Assigned task: Reproduce exactly the lines that run from the start of the records below to the line with "is (729, 1068).", inclusive.

Supplied data:
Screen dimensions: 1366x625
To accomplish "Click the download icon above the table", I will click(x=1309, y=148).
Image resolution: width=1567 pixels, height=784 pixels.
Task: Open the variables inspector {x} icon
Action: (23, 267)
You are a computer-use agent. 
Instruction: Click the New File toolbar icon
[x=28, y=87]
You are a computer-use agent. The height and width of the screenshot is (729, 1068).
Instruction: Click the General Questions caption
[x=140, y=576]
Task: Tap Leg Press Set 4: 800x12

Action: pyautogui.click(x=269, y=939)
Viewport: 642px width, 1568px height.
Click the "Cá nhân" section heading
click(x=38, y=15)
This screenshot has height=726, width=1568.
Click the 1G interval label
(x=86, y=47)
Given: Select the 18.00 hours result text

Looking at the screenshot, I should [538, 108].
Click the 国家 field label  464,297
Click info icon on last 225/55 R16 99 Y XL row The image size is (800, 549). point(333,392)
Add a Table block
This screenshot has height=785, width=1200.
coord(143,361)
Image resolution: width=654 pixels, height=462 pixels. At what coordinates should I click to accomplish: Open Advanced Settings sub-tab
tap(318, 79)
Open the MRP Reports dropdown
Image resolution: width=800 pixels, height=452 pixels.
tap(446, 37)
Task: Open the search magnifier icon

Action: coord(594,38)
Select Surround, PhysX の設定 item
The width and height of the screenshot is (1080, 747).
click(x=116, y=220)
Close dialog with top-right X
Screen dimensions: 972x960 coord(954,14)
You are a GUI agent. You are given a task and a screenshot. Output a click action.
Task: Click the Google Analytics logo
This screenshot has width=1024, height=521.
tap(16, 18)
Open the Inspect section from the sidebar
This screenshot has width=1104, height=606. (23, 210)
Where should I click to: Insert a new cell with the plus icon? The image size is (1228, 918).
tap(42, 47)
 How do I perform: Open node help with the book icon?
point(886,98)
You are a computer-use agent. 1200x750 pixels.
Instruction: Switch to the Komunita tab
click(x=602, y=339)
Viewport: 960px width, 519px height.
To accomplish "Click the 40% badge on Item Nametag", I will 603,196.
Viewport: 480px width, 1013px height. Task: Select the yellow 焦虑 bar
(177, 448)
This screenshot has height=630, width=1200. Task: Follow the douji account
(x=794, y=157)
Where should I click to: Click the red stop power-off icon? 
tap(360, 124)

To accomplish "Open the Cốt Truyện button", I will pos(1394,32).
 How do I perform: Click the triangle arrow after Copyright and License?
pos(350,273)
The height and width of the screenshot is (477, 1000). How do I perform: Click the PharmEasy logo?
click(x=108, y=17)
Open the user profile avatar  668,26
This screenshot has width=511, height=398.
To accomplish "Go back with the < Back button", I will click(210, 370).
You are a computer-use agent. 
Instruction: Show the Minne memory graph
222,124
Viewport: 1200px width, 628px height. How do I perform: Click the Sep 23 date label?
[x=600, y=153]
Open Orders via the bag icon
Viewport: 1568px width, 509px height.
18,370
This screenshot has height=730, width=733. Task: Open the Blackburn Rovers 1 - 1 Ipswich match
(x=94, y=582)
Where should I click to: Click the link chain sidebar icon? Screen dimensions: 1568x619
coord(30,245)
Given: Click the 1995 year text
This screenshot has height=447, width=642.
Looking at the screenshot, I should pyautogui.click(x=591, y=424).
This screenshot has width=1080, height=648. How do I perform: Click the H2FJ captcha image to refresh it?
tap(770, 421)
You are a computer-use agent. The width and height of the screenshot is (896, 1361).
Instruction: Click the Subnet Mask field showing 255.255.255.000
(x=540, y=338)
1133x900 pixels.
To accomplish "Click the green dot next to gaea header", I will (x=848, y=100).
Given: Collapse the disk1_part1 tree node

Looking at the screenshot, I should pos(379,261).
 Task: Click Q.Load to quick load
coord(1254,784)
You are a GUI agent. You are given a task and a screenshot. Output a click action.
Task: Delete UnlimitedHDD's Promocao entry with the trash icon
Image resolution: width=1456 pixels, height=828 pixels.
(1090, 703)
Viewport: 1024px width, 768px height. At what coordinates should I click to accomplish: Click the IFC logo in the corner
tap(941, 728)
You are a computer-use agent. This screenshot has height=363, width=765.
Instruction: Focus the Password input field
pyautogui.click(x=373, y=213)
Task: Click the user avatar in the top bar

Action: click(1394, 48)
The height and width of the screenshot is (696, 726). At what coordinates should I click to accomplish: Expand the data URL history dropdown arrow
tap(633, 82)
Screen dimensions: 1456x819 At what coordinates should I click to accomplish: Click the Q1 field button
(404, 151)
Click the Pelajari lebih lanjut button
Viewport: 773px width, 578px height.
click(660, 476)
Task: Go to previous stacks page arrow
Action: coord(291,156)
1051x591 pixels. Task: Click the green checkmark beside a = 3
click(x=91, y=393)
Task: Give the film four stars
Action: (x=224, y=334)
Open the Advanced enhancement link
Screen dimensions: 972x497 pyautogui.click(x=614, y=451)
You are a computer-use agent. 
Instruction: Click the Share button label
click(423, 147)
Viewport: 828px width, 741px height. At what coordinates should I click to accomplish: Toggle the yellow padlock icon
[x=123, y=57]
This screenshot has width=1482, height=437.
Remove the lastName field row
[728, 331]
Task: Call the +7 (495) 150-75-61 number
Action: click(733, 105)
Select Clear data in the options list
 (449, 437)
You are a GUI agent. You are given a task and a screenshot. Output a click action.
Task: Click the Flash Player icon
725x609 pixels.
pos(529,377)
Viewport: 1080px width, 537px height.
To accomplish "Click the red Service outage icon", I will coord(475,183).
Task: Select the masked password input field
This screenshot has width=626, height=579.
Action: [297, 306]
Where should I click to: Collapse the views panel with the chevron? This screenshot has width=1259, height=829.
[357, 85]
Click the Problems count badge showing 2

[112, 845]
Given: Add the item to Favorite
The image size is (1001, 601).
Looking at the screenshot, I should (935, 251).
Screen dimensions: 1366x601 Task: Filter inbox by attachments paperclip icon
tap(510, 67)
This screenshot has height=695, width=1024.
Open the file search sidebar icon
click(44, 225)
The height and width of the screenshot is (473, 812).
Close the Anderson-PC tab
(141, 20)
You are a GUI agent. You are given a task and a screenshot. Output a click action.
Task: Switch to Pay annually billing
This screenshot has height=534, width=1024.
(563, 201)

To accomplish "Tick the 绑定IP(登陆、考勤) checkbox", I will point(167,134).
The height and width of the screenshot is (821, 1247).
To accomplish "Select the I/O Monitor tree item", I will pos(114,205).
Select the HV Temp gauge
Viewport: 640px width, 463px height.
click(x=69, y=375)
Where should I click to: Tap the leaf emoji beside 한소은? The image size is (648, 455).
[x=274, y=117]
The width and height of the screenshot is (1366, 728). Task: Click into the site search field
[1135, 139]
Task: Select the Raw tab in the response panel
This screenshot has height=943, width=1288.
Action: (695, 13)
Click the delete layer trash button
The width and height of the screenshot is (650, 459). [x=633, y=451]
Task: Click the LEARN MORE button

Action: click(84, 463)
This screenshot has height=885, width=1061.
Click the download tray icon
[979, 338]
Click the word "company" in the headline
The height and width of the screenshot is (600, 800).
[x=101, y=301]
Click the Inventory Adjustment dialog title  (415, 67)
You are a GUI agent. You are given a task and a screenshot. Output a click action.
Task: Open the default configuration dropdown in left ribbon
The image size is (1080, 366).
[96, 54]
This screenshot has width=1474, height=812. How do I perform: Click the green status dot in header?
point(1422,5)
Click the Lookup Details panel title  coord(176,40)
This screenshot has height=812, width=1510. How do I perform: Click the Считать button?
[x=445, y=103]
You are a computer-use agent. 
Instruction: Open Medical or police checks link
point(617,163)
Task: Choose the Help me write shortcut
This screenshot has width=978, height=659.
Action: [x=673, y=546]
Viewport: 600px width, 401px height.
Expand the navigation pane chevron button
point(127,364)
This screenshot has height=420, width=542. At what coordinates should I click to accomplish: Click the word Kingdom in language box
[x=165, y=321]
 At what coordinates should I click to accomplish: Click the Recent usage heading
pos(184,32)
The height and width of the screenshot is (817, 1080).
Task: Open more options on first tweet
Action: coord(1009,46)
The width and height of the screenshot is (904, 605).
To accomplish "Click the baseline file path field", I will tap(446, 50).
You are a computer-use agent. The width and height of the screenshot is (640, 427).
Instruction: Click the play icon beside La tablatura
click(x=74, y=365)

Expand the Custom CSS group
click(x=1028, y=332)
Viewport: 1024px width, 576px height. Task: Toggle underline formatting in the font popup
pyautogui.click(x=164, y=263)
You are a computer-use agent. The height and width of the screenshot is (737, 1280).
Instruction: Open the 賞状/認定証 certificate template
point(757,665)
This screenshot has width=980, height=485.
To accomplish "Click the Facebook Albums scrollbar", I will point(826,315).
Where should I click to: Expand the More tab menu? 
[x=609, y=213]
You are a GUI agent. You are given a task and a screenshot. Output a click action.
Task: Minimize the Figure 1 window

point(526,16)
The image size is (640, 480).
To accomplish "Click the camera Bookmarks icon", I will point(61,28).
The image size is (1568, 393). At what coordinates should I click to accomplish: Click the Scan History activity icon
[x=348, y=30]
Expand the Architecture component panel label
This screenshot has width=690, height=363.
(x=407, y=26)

Answer to the exercise:
Screen dimensions: 1366x625
To accomplish "Click the download icon above the table", I will click(x=1309, y=148).
Image resolution: width=1567 pixels, height=784 pixels.
Task: Open the variables inspector {x} icon
Action: (23, 267)
You are a computer-use agent. 
Instruction: Click the New File toolbar icon
[x=28, y=87]
You are a computer-use agent. The height and width of the screenshot is (729, 1068).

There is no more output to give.